• August 21, 2014

A Lonesome Minefield: College Presidents Discuss the Demands of the Job

The college presidency is an often-lonely place, where the only certainty is a pending ambush, a panel of academic leaders said here Monday.

During a panel discussion at the American Council on Education's 94th annual meeting, four college presidents described with some exhaustion the perils of a position that invites a constant spotlight. With one slip of the tongue, speaking to a lawmaker or even a parent at Wal-Mart, a president can be thrust into damage-control mode, said Nancy McCallin, president of the Colorado Community College System.

"As a president, you can't think out loud," she said. "You have to be very careful with what you say and what you do. You are an official. You have no private life."

The conference session, titled "Presidential Leadership—Lessons Learned," was moderated by Lawrence S. Bacow, former president of Tufts University. Joining him and Ms. McCallin on the dais were Edward L. Ayers, president of the University of Richmond, and Diana S. Natalicio, president of the University of Texas at El Paso.

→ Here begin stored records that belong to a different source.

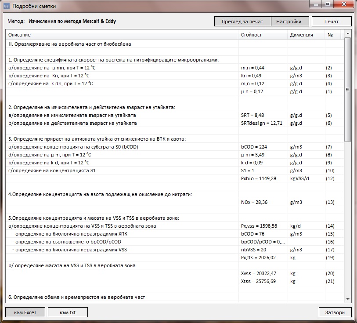Maximize the Подробни сметки window
Image resolution: width=357 pixels, height=323 pixels.
[x=328, y=4]
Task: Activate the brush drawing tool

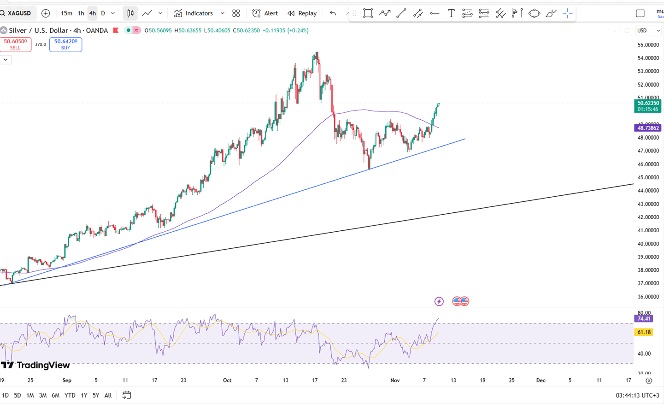Action: pyautogui.click(x=551, y=13)
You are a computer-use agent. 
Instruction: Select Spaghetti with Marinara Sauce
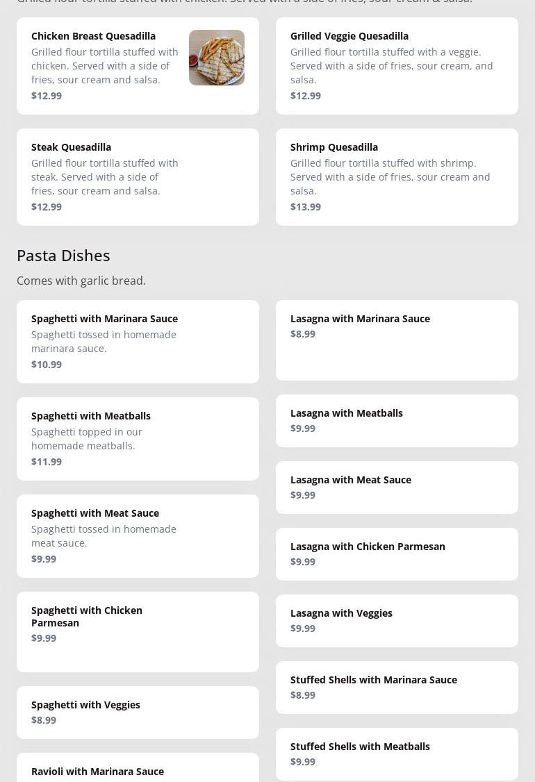coord(138,341)
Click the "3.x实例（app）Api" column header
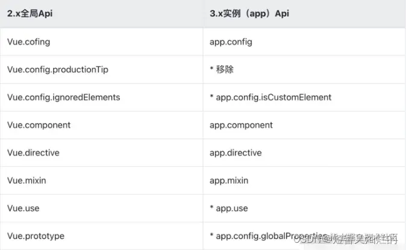The height and width of the screenshot is (250, 406). tap(249, 13)
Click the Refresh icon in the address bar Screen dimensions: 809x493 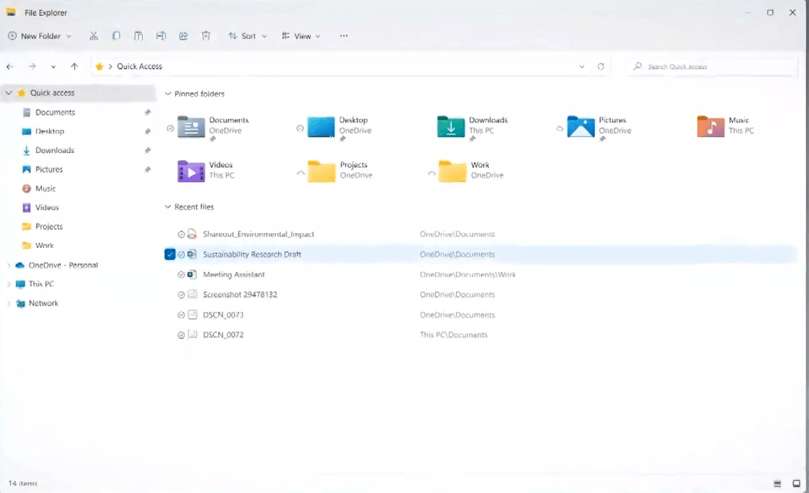point(601,66)
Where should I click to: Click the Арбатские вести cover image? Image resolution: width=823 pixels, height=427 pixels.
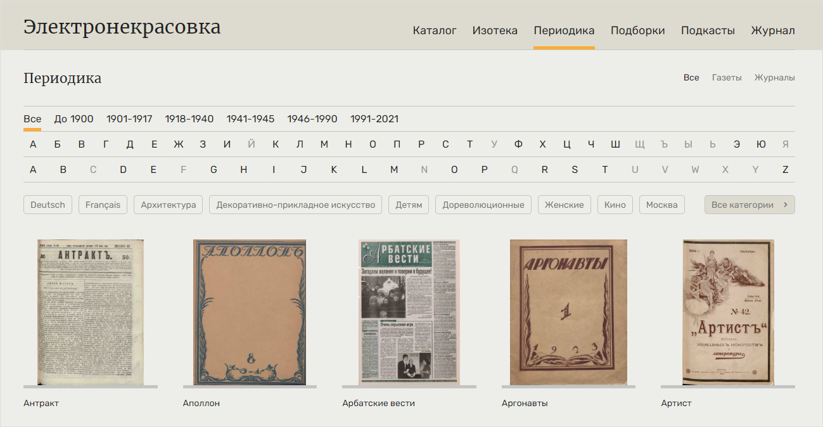point(409,312)
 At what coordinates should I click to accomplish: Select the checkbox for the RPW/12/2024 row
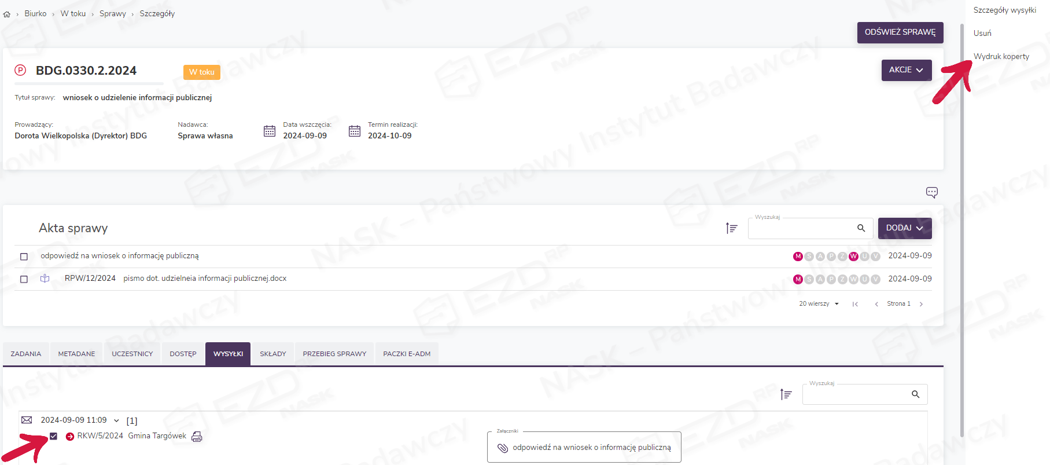(24, 279)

In a recurring theme, the presidents described the "high-wire act" of college leadership as one that forces presidents to serve as cheerleaders, lobbyists, and even grief counselors. While they lead very different institutions, each of the presidents soberly answered that their "worst day" on the job was dealing with the death of a student. Beyond the "profound sadness," Ms. Natalicio said, there are often accompanying legal questions and demands that presidents try to make some sense of tragedy.

"Those days are just nightmares," said Ms. Natalicio, who has led the El Paso campus for 24 years.

Ms. McCallin's memories of dealing with tragedy were particularly vivid. In 2006 she received word that Mike Davis, then-president of Pueblo Community College, had disappeared while flying a private airplane in southwest Colorado. Ms. McCallin was on the phone with police officials when they told Mr. Davis's wife that her husband had perished.

"It's a pastoral element" of the job, she told an eerily quiet audience. "Nothing would prepare you for that."

There are elements of the job, however, that presidents can prepare for, Mr. Ayers said. Among them is the reality that presidents sometimes have to fire people, and it does not do any good to string that process along.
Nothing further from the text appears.